Ao ler o trecho abaixo do livro Os Bruzundangas, de Lima Barreto, não pude deixar de pensar no Brasil que foi e no Brasil que é; percebi que o Brasil que é não mudou a sua face, a sua estrutura corrupta e parasitária.
"Não há lá homem influente que não tenha, pelo menos, trinta parentes ocupando cargos do Estado; não há lá político influente que não se julgue com direito a deixar para os seus filhos, netos, sobrinhos, primos, gordas pensões pagas pelo Tesouro da República.
No entanto, a terra vive na pobreza; os latifúndios abandonados e indivisos; a população rural, que é a base de todas as nações, oprimida por chefões políticos, inúteis, incapazes de dirigir a cousa mas fácil desta vida.
Vive sugada; esfomeada, maltrapilha, macilenta, amarela, para que, na sua capital, algumas centenas de parvos, com títulos altissonantes disso ou daquilo, gozem vencimentos, subsídios, duplicados e triplicados, afora rendimentos que vêm de outra e qualquer origem, empregando um grande palavreado de quem vai fazer milagres". ( Lima Barreto, Os Bruzundangas, p. 31)
Lima Barreto viveu em um período singular da história do Brasil - durante a nossa Primeira República, também conhecida como República Velha, um período viciado e atrasado economicamente da história nativa.
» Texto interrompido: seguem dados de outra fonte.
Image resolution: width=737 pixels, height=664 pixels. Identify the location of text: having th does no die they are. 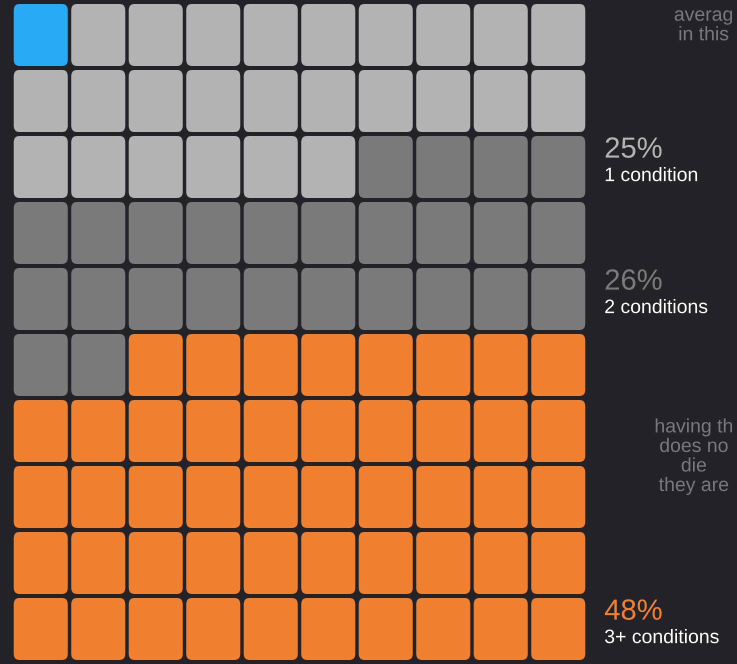
(694, 457).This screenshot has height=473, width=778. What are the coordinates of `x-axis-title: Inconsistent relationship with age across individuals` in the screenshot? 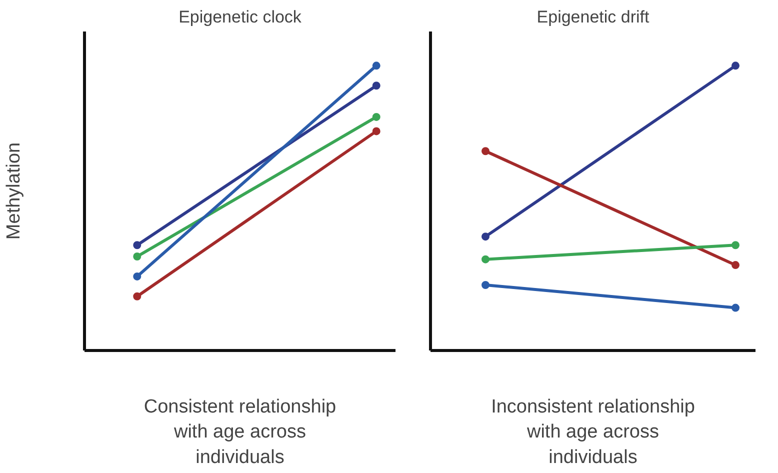 It's located at (593, 432).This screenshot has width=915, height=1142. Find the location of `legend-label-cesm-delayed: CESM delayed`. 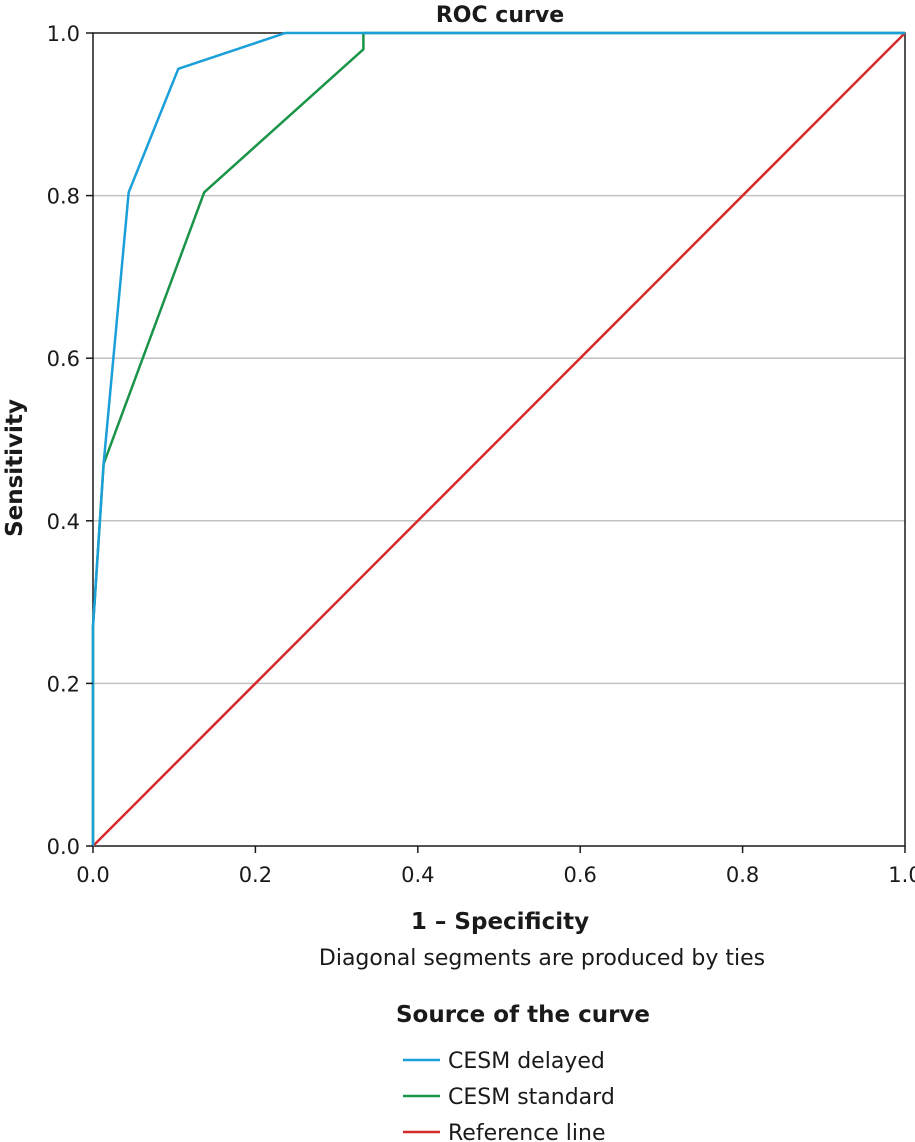

legend-label-cesm-delayed: CESM delayed is located at coordinates (526, 1062).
Era o período dos grandes latifúndios. A burguesia, com dois cavalos, alguns militares e um grito, derrubara um Império e instituira a República. Isso era o ano de 1889. A elites agrárias, dona dos grandes latifúndios, como os barões do café, já estavam instalados nas metrópoles regionais. Deixamos a casa-grande para trás, mas a tradição oligárquica de concetração da terra e do poder político permaneceu entre nós.

A evolução do capitalismo no Brasil é o de uma modernização sem ruptura, como diria Lênin. A nossa história não registra nenhuma revolução que engendrou uma interrupção na forma de domínio político, que se inseriu verdadeiramente no imaginário da coletividade nacional. Não temos uma tradição revolucionária. Somos um país de coiós, de atoleimados que espera o carnaval e a final do campeonato.
É justamente em um país como esse, descrito aqui que Lima Barreto viveu. Talvez a diferença do ontem para o hoje repouse no nível de urbanização e na mudança interna do modo de produção: saímos de capitalismo agrário e exportador para um capitalismo corporativista e monopolista a serviço do deus mercado.
Se formos elencar a importância política da prosa dos literatos tupiniquins, veremos que Lima Barreto, Graciliano Ramos e Machado de Assis, tenham realizado os discursos mais contudentes. Dos três, penso que Machado tenha sido aquele que se aburguesou. O mulato, gago e epiléptico fundou uma Academia para escritor conservador e reacionário. Vale mencionar que enquanto esteve vivo, Lima tentou ingressar por duas vezes na fatídica Academia e foi recusado. Bloqueram-lhe o acesso. Todavia, em sua história teve figuras dantescas como Getúlio Vargas e Roberto Marinho e até quixotescas, como por exemplo, os atuais José Sarney e Paulo Coelho.

O autor de O Triste fim de Policarpo Quaresma, sua tese pintada de maneira sarcástica contra o convencionalismo político e cultural, precisa ser lido para que conheçamos o Brasil "deitado em berço explêndido". O Brasil que é a antítese de si mesmo. O Brasil que não acredita no Brasil. O Brasil que se orgulha de patacas; dos sonhos adormecidos; dos rompentes de dois palmos. O Brasil que sonha em ser uma potência cosmopolitista. O Brasil das utopias estranhas e infantis. O Brasil que se vê, identifica-se, que se resigna com as novelas globais.
A nossa superestrutura (política, cultural, econômica) é pintada com as cores daquilo que foi, mas que ainda insiste em permanecer. O país dos bruzundangas não conhece a sua história e ostenta sonhos não velados.